Scientists from Australia's Museum Victoria have discovered a new species of hog-nosed rat in Indonesia that has never been documented in any scientific collection. PHOTO: EPA

JAKARTA (AFP) - Researchers working in Indonesia have discovered a new species of mammal called the hog-nosed rat, named for its features that scientists said have never been seen before.

The creature was found in a remote mountainous area on the island of Sulawesi in central Indonesia, according to Australia's Museum Victoria whose scientists were involved.

The rat, whose scientific name is Hyorhinomys stuempkei, has features "never seen by science before", according to the museum in a statement released on Tuesday (Oct 6).

 

The discovery was made by a team of scientists from Indonesia, Australia and the United States.

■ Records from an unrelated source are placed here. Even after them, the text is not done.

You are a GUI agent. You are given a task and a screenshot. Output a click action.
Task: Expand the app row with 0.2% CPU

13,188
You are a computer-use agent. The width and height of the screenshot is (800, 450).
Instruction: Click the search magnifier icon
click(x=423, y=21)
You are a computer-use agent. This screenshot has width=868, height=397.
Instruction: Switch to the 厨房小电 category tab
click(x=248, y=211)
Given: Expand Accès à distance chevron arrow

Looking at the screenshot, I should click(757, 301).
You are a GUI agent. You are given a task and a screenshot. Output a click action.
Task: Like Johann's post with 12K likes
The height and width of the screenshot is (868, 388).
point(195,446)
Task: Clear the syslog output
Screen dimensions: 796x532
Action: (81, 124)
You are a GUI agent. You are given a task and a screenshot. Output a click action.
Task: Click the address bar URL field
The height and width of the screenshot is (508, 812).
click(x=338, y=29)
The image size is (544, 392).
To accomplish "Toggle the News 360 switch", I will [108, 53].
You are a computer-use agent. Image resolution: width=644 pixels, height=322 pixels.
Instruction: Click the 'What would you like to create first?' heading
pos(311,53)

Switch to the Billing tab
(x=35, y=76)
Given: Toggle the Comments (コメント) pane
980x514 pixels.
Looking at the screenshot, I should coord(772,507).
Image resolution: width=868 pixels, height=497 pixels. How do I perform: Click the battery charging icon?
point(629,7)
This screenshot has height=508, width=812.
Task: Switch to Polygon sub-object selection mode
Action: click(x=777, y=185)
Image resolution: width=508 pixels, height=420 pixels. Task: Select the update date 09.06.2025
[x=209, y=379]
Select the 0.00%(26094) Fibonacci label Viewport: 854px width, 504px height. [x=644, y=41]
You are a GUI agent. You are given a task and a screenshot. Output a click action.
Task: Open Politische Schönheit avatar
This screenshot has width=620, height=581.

As well as its large, flat, pink nose, with forward-facing nostrils similar to that of a pig's, the creature has extremely large ears, a small mouth and long white front teeth, according to the museum.

In photos the rodent appears to be about the size of a normal rat.

"I am still amazed that we can walk into a forest and find a new species of mammal that is so obviously different from any species... that has ever been documented by science," said Mr Kevin Rowe, a scientist from Museum Victoria who was involved in the research.

The mammal is carnivorous and probably feeds on such things as earthworms and beetle larvae.

The discovery was made in the north of Sulawesi, with the scientists guided into a mountainous and forested area by local villagers.